Walmart Ditches Paper Tags for Digital Labels Nationwide
A Walmart sign is displayed over the entrance to a store, June 25, 2019, in Pittsburgh. (AP Photo/Gene J. Puskar, File)
Walmart is preparing to retire paper price tags in favor of digital shelf labels across all its U.S. stores by the end of 2026. The company says the new system will save employees time and help keep in-store prices aligned with online listings. According to reports from CNBC, workers say the digital labels, known as DSLs, reduce hours spent updating prices by hand and can even signal to delivery drivers where products are located. Scott Benedict, a retail consultant and former Walmart executive, notes that “when a retailer installs technology that allows prices to change in minutes, shoppers will, of course, wonder how it might be used. Every penny matters, and people notice small changes.”
Kroger is experimenting with similar technology, citing benefits such as giving staff more time for customer service and enabling faster markdowns to limit food waste.
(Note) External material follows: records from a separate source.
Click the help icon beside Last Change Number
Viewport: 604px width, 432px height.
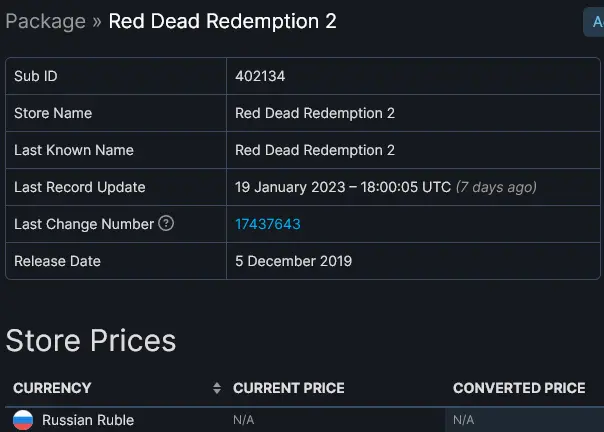166,223
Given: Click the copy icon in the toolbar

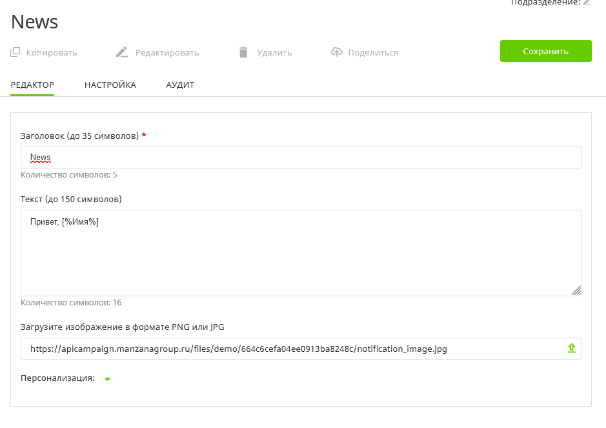Looking at the screenshot, I should (x=15, y=52).
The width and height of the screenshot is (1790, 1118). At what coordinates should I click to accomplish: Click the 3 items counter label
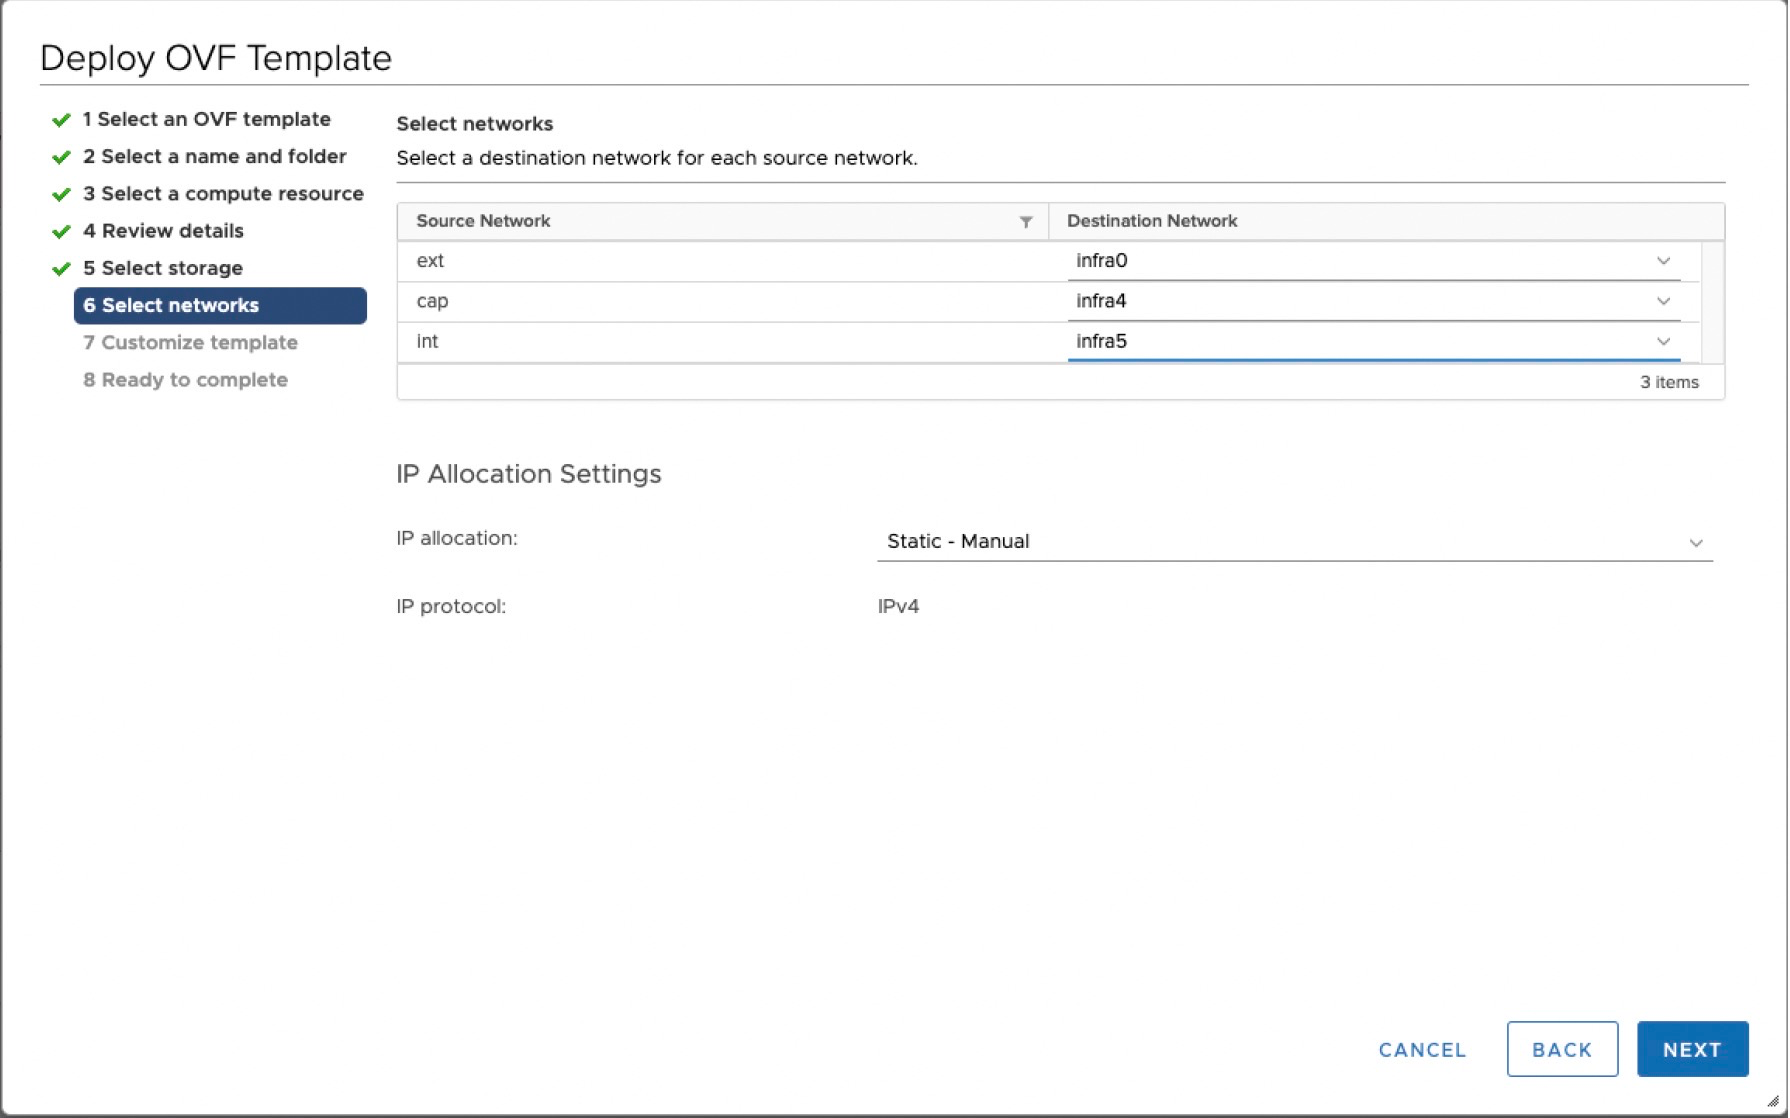(1667, 381)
The rollout has attracted attention from lawmakers concerned about the potential for rapid price increases in grocery stores. Sen. Ben Ray Luján of New Mexico and Rep. Val Hoyle of Oregon have introduced legislation to ban digital shelf labels in large supermarkets, arguing the technology could be used to make quick, opaque price hikes. Industry experts argue that most dynamic pricing is applied to discounts and inventory management rather than individual price increases, and retailers note that existing antitrust and price-gouging rules already provide safeguards. Still, as Inc.com points out, the ability to instantly adjust prices across thousands of locations may reduce deliberate oversight. The debate is increasingly about whether shoppers will trust this technology to benefit them—or worry it will be used to charge more.